With your business registered and approvals in place, the next step is simple: start operating your home-based business. That said, it’s crucial to comply with rules to ensure your business remains legal.

In general, these are the restrictions your business needs to follow:

  1. The residence must still function primarily as a home. Business activity should remain secondary and must not physically transform the unit into a shop or studio.
  2. Activities should not cause disruptions for neighbours, including noise, odour, smoke, or excessive foot traffic.
  3. External signage, posters, or displays are not permitted. Promotion should be conducted online or through word of mouth.

If your business falls under the Home Office Scheme, there are extra rules on top of the general restrictions:

  1. CPF contributions for employees: For any Singapore citizen or permanent resident employees earning more than S$50 per month, CPF contributions are mandatory.
  2. Safety and compliance: Must meet basic fire safety standards and have functioning smoke detectors. Must comply with all planning and building regulations. Consumption of electricity and structural load must also not exceed the normal residential load.

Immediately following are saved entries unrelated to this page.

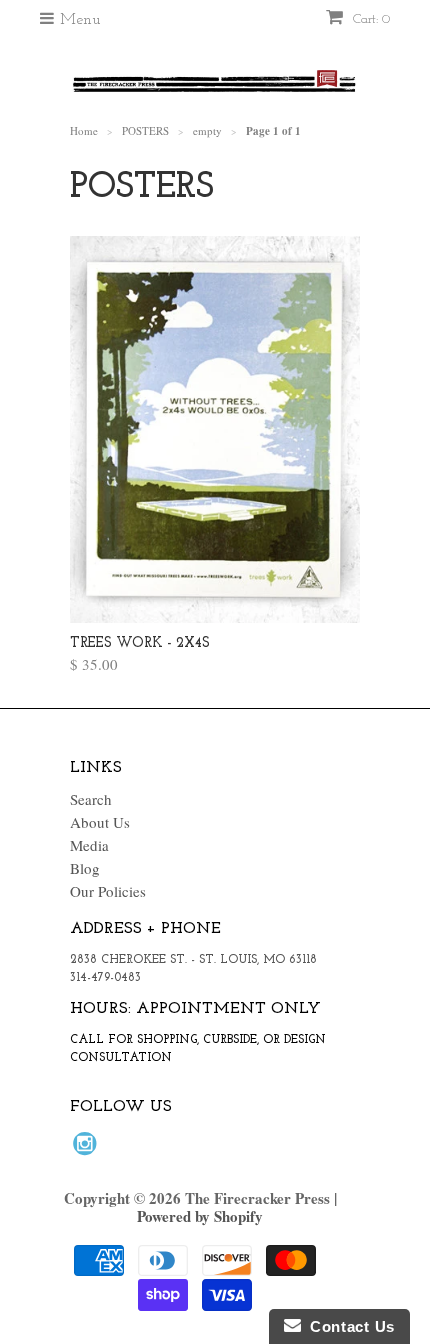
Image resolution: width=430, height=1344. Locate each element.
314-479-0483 (105, 978)
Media (89, 845)
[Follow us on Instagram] (88, 1149)
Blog (85, 868)
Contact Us (348, 1326)
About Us (100, 822)
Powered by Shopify (200, 1216)
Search (91, 799)
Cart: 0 (369, 19)
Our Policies (108, 891)
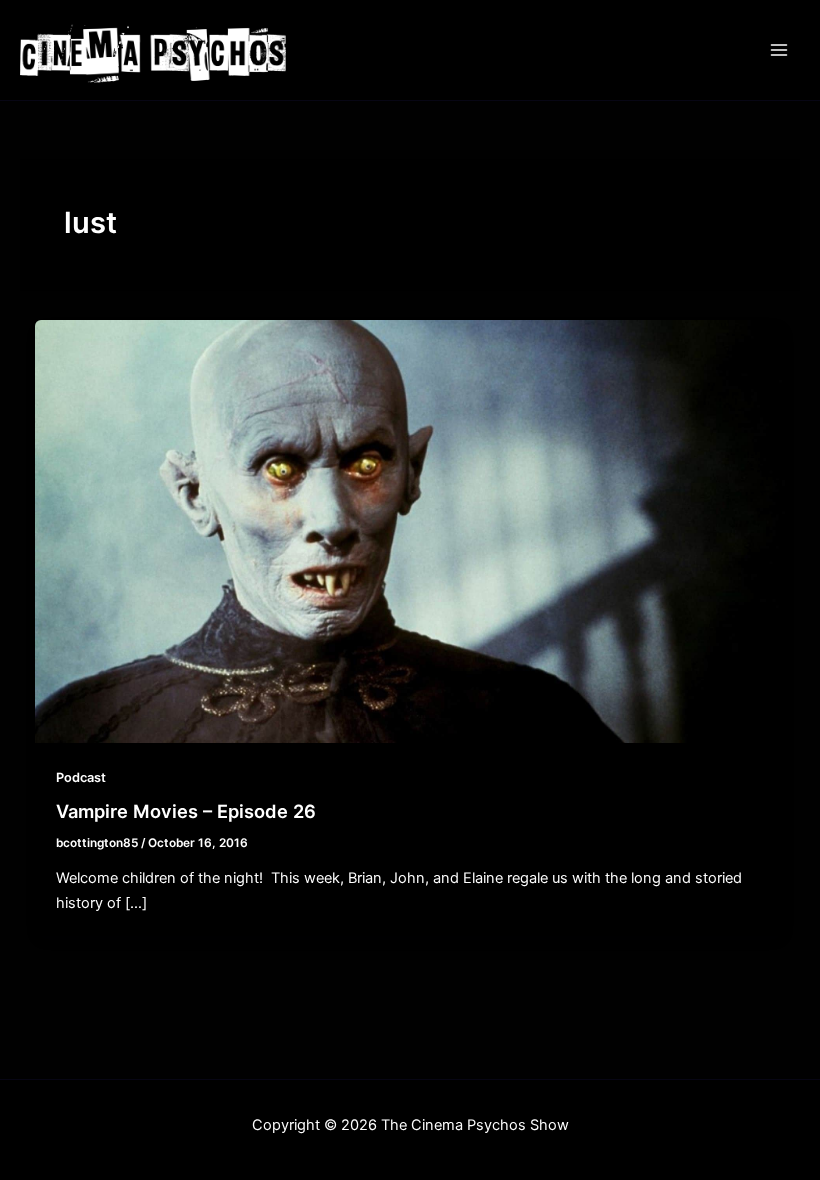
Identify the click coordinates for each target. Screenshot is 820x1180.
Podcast (81, 777)
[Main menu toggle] (779, 50)
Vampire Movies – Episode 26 (186, 811)
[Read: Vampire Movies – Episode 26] (410, 531)
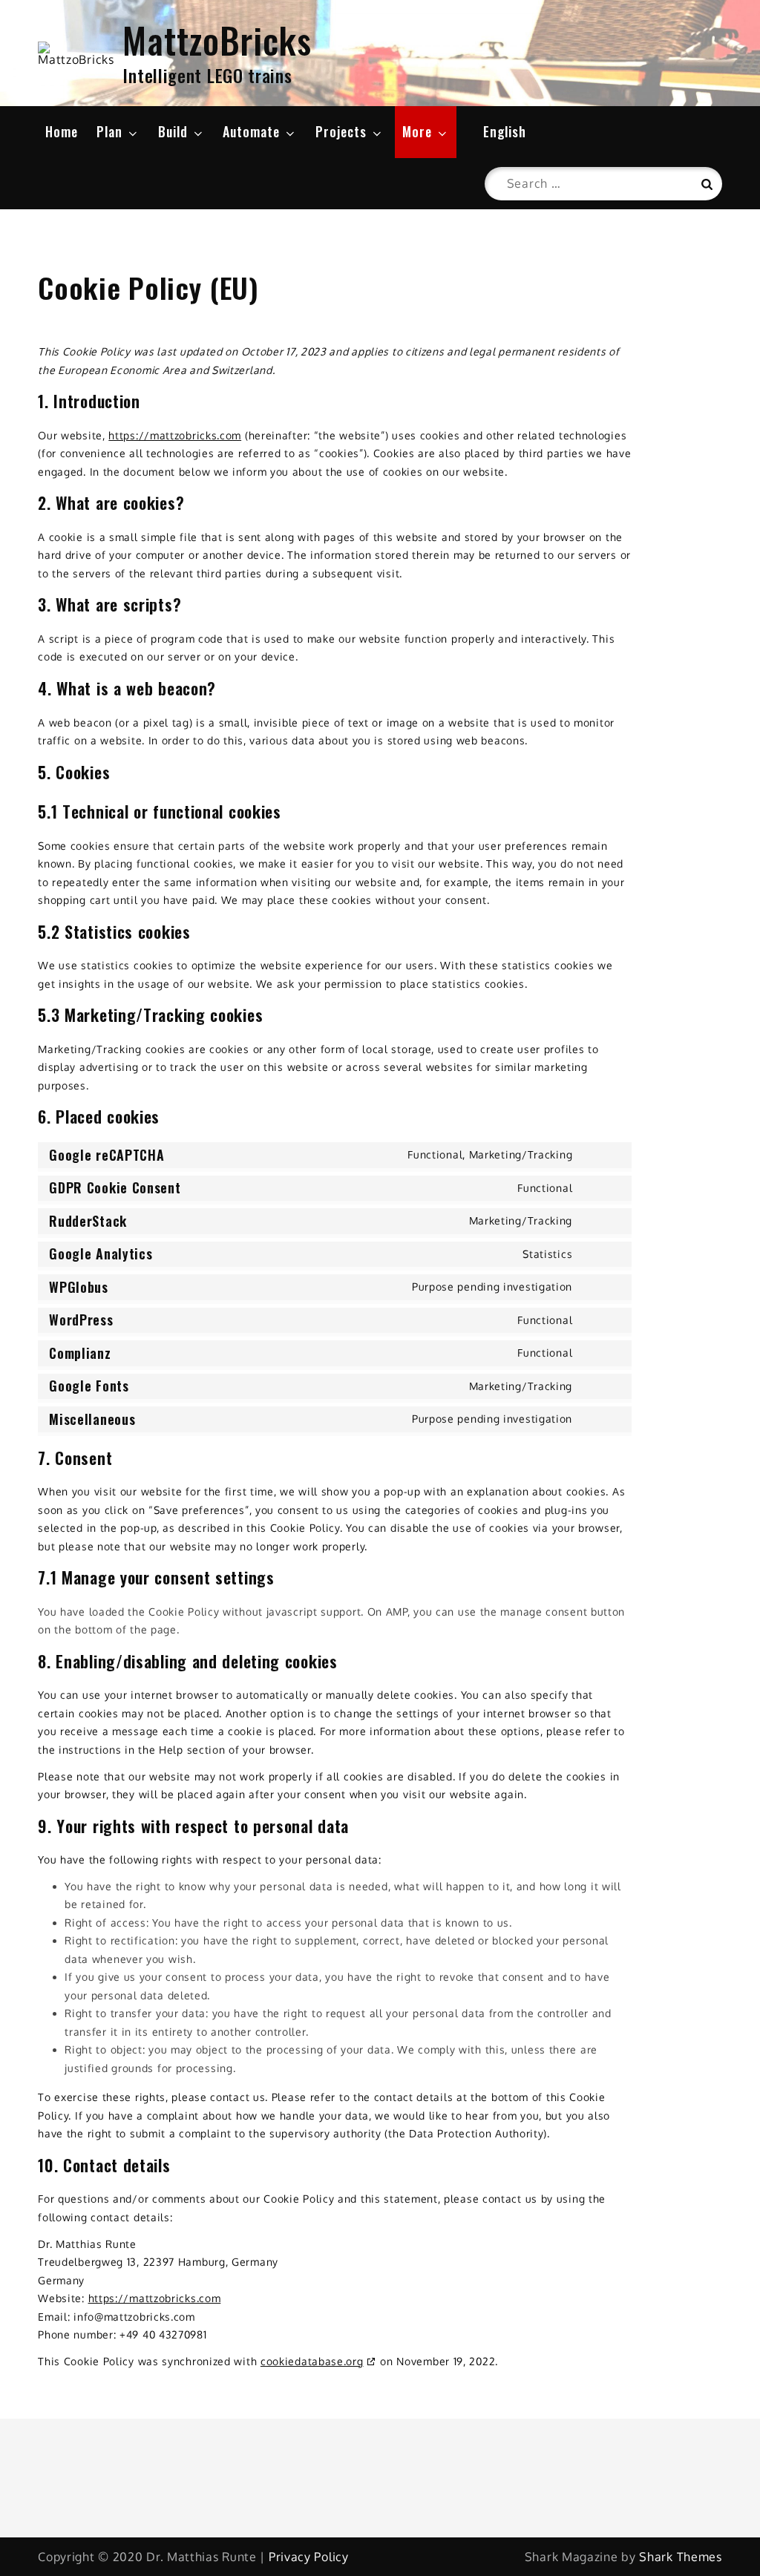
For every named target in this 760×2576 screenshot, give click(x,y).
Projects (341, 131)
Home (61, 131)
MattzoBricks (216, 39)
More (417, 131)
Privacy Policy (309, 2556)
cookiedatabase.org (312, 2361)
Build (173, 131)
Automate (251, 131)
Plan (109, 131)
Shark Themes (680, 2556)
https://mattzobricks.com (174, 435)
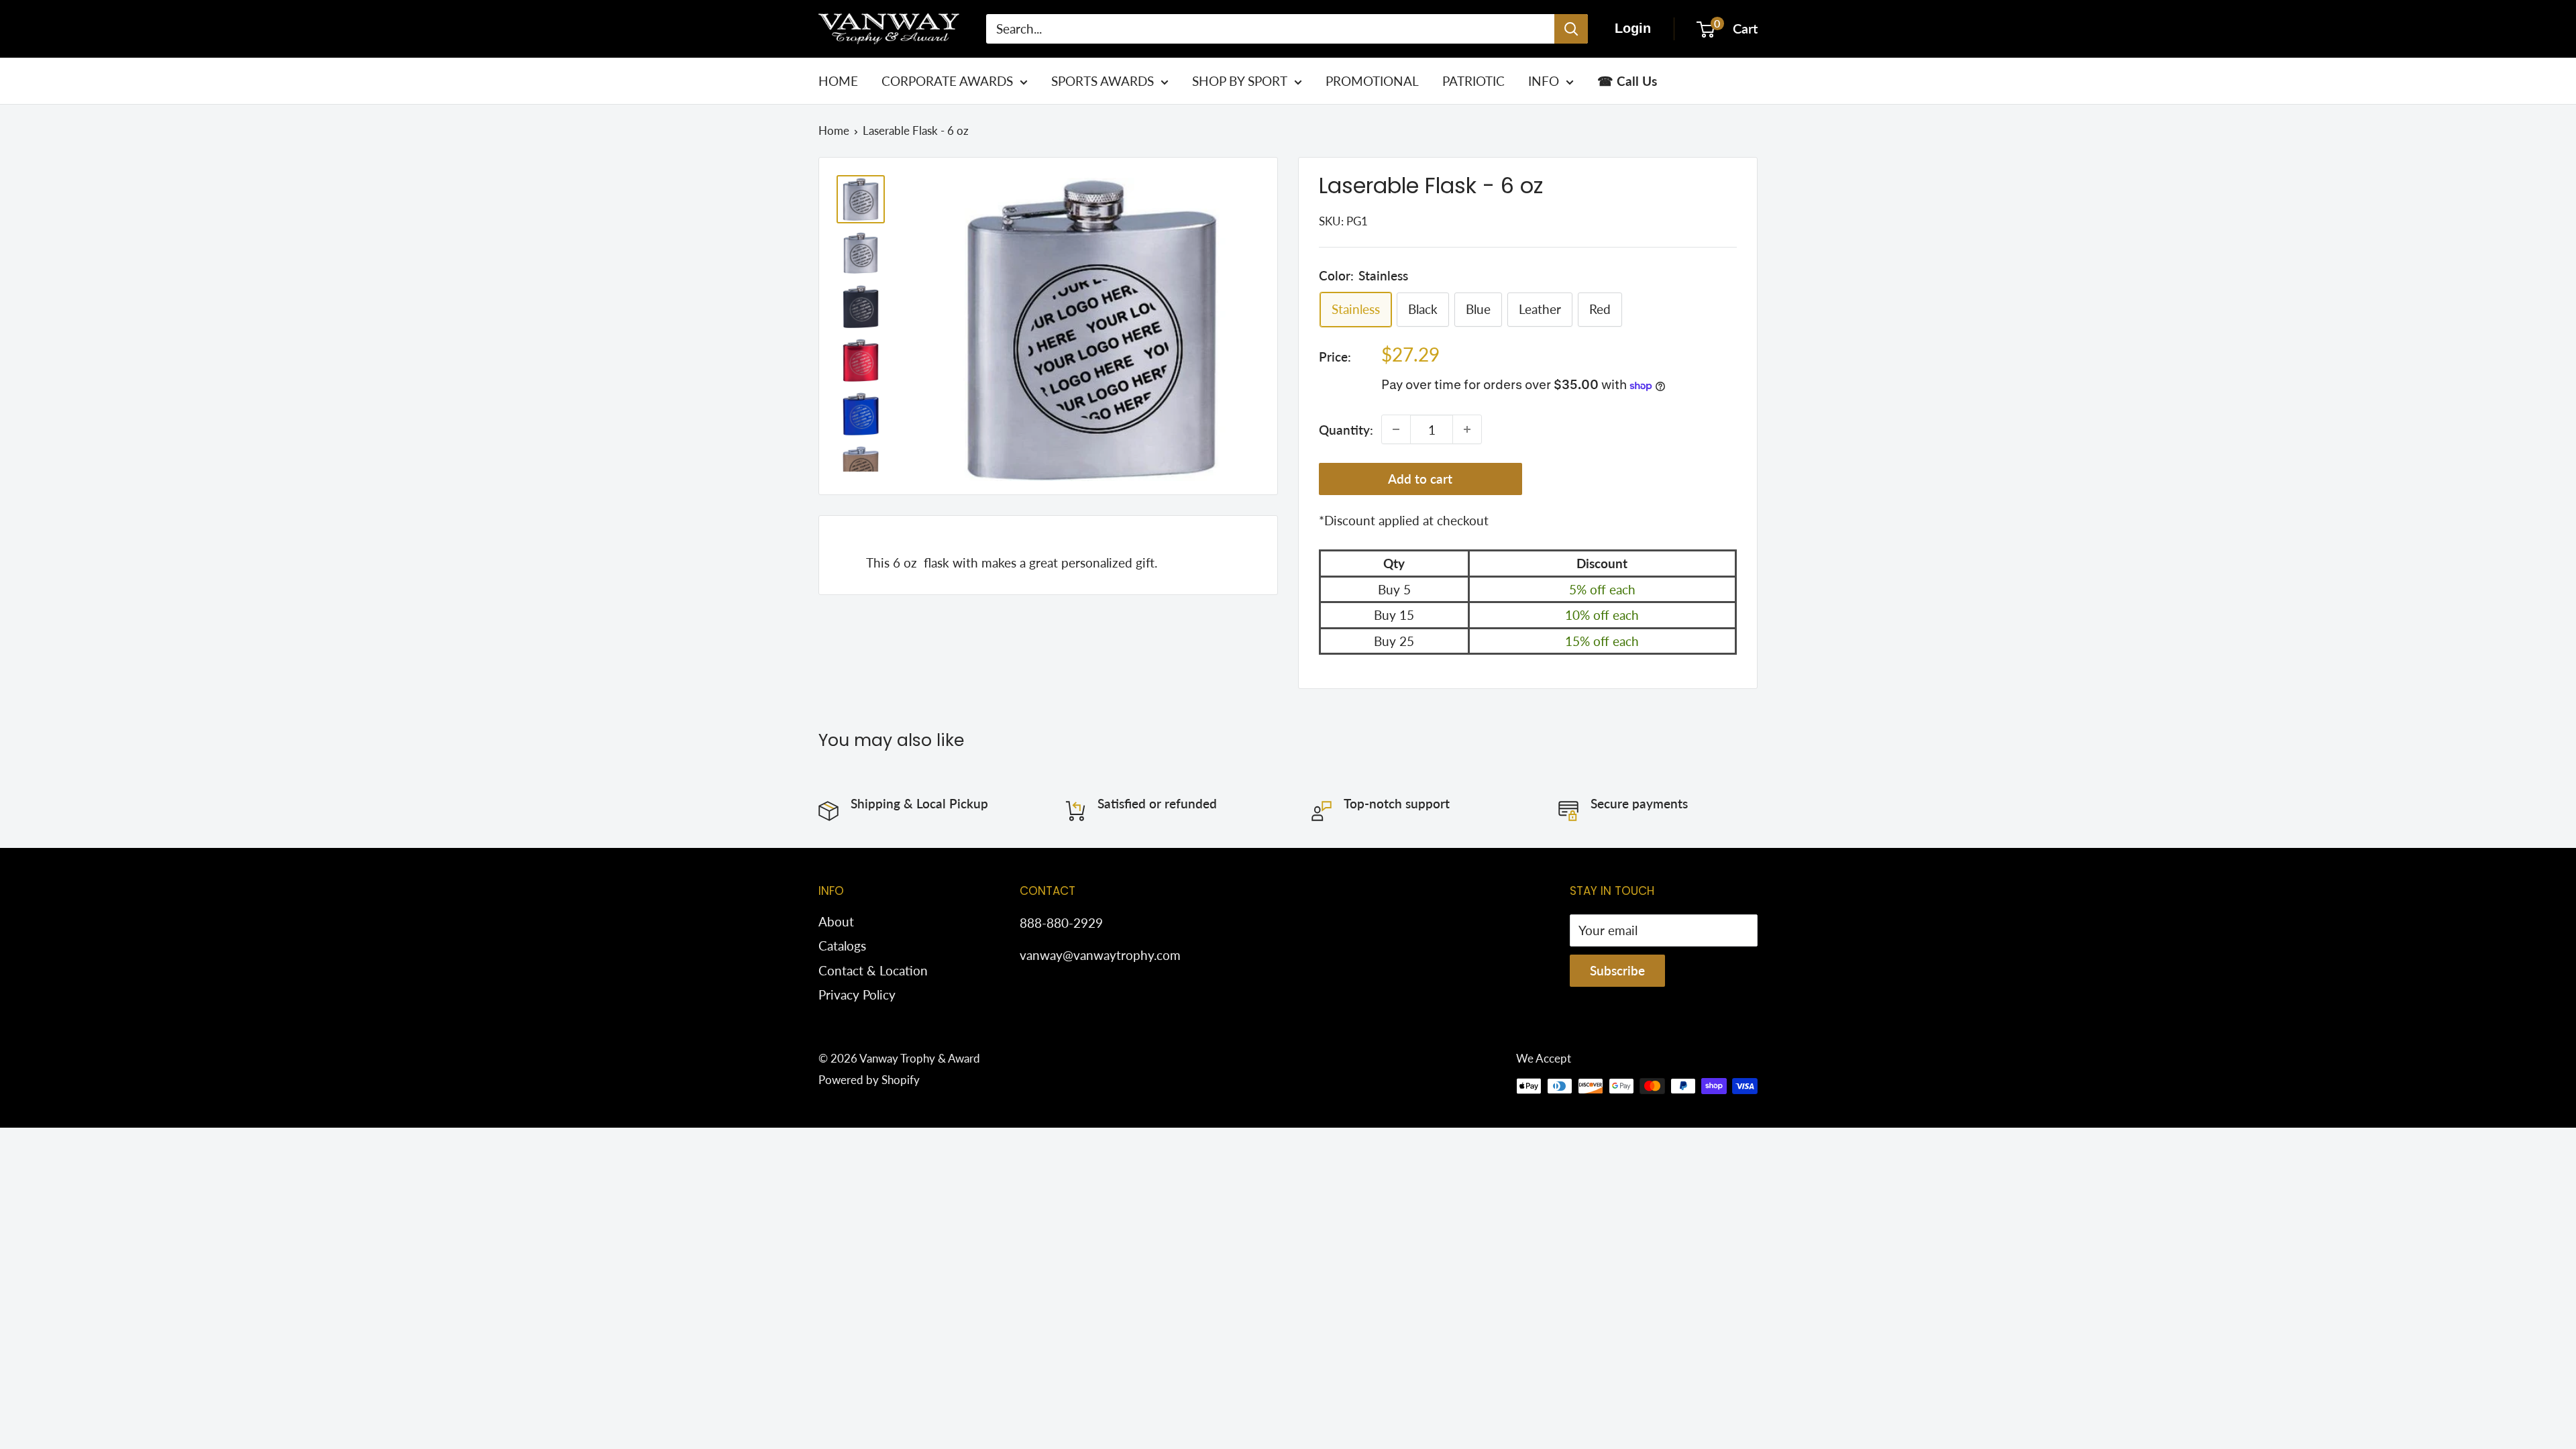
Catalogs (842, 945)
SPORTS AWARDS (1102, 81)
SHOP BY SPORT (1239, 81)
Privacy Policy (857, 994)
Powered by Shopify (869, 1080)
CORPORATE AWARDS (947, 81)
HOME (838, 81)
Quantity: (1346, 429)
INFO (1543, 81)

If any of the scheme’s conditions are breached, the relevant authorities have the right to revoke approval for the use of the HDB flat as a home office. Continuing to operate the business after approval has been revoked may prompt HDB to take enforcement action to restore the flat’s use solely for residential purposes.

On top of these home business scheme rules, you will also need to consider the requirements specific to your industry. Different sectors may have additional regulations or licences that must be obtained before you can legally operate. Business owners should ensure they have all necessary approvals and paperwork in place to avoid compliance issues.

For instance, if you are running a home-based food business, you must comply with Singapore Food Agency (SFA) guidelines on hygiene and food safety, even if you are not required to apply for a full licence. Financial advisers, on the other hand, must be licensed and regulated by the Monetary Authority of Singapore under the Financial Advisers Act.

While it’s not possible to list every licence requirement here, there are useful resources you can leverage:

Running your home-based business legally and efficiently

Setting up a home-based business in Singapore is an accessible way to pursue your entrepreneurial goals.

Understanding the available schemes, complying with licensing, and keeping up with tax obligations are key to running your business legally and efficiently.

And who knows—once your home-based venture takes off, it could grow beyond your living room and evolve into a full-fledged business.

If your business expands, such as generating high foot traffic or requiring more employees than permitted, you will need to relocate to a commercial unit. Make sure to complete this transition before authorities require it, and update your business information on BizFile+ as well as notify HDB or URA within 14 days of the move.

You can also consider a change in business structure as your venture grows. Many home-based business owners start off as sole proprietors or partners, but incorporating as a company or forming a Limited Liability Partnership (LLP) can provide limited liability protection, greater flexibility, and opportunities for further growth. You can do this via the ACRA BizFile portal.